**THE REQUEST**
Show every line of the data below that contains the word "with".
>> begin LISTED RECORDS
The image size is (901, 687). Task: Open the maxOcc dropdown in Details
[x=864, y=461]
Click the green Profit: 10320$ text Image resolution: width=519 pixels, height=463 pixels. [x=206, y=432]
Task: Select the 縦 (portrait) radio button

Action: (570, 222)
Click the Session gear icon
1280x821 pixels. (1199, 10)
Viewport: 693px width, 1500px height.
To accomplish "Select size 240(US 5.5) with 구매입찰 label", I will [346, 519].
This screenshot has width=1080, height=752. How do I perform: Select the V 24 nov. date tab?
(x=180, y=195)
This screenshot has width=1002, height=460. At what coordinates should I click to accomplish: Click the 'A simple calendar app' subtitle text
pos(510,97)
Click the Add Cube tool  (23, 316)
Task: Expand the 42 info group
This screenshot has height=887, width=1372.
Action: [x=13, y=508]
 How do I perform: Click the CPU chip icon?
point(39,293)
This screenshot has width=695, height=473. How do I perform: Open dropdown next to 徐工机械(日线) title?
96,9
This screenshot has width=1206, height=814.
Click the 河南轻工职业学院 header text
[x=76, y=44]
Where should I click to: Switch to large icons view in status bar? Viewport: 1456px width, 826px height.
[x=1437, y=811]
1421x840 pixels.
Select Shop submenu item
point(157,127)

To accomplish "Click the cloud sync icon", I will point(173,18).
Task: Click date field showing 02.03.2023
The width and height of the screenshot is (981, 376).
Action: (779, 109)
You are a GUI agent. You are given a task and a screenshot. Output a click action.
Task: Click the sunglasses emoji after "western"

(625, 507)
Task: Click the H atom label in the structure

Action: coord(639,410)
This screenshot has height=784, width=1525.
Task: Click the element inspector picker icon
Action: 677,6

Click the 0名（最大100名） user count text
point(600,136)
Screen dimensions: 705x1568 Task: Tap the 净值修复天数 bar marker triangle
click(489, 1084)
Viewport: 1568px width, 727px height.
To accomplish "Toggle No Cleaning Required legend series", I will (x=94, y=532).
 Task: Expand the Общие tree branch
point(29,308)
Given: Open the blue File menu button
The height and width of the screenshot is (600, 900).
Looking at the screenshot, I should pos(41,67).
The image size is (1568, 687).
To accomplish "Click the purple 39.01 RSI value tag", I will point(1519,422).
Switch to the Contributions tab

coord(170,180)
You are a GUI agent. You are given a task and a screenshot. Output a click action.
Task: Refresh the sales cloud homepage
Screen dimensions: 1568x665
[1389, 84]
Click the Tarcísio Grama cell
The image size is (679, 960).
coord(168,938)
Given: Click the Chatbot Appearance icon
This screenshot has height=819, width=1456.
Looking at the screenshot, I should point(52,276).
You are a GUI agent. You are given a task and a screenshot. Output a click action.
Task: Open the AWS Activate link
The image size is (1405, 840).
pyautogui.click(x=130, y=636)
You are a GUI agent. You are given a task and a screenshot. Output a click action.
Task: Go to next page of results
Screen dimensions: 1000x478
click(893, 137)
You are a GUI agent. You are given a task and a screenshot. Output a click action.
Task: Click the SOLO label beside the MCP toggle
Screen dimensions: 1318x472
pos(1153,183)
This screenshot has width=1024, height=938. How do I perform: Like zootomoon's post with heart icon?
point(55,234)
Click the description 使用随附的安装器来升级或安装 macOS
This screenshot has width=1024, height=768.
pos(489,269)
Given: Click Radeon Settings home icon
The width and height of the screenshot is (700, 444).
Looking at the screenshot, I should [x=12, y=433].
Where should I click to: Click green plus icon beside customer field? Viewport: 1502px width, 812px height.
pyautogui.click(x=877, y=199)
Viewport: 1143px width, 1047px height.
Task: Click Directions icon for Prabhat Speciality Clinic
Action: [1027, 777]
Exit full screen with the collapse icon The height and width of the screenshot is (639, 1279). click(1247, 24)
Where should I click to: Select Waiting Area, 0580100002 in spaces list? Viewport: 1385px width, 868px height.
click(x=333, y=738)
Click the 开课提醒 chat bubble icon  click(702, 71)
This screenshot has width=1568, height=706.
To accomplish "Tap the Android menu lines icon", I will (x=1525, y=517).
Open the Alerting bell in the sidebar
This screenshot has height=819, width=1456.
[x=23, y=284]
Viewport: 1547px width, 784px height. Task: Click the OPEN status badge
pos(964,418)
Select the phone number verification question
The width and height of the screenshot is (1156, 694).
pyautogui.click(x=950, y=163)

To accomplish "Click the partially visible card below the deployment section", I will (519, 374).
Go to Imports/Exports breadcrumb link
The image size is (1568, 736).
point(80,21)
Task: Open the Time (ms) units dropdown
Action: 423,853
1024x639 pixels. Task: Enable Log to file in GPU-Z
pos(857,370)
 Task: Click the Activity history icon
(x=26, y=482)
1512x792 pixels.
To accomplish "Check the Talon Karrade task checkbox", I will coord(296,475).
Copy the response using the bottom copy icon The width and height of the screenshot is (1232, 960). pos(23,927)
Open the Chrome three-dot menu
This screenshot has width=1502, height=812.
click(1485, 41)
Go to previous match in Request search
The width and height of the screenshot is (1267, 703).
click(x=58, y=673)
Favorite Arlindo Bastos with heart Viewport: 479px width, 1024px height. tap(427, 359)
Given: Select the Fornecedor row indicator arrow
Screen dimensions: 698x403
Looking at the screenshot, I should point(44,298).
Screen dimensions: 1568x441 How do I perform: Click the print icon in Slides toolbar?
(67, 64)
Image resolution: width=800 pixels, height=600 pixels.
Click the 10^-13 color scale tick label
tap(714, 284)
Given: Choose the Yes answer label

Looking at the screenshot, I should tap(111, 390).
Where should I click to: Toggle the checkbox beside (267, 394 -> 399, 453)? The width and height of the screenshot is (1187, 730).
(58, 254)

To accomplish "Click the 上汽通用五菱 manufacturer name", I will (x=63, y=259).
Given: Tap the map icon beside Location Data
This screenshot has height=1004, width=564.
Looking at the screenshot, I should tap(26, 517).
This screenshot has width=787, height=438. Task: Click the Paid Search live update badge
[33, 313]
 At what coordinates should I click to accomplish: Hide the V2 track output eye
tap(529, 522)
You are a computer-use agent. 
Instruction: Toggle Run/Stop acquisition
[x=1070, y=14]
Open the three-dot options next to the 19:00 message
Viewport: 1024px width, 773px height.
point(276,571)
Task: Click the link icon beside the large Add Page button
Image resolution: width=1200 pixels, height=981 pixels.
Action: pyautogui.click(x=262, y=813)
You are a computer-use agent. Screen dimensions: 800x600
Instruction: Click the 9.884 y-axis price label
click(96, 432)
>> end LISTED RECORDS
**WRITTEN ANSWER**
To accomplish "Select size 240(US 5.5) with 구매입찰 label", I will [346, 519].
This screenshot has width=1024, height=938. How do I perform: Like zootomoon's post with heart icon?
Exit full screen with the collapse icon The height and width of the screenshot is (639, 1279). click(1247, 24)
Favorite Arlindo Bastos with heart Viewport: 479px width, 1024px height. tap(427, 359)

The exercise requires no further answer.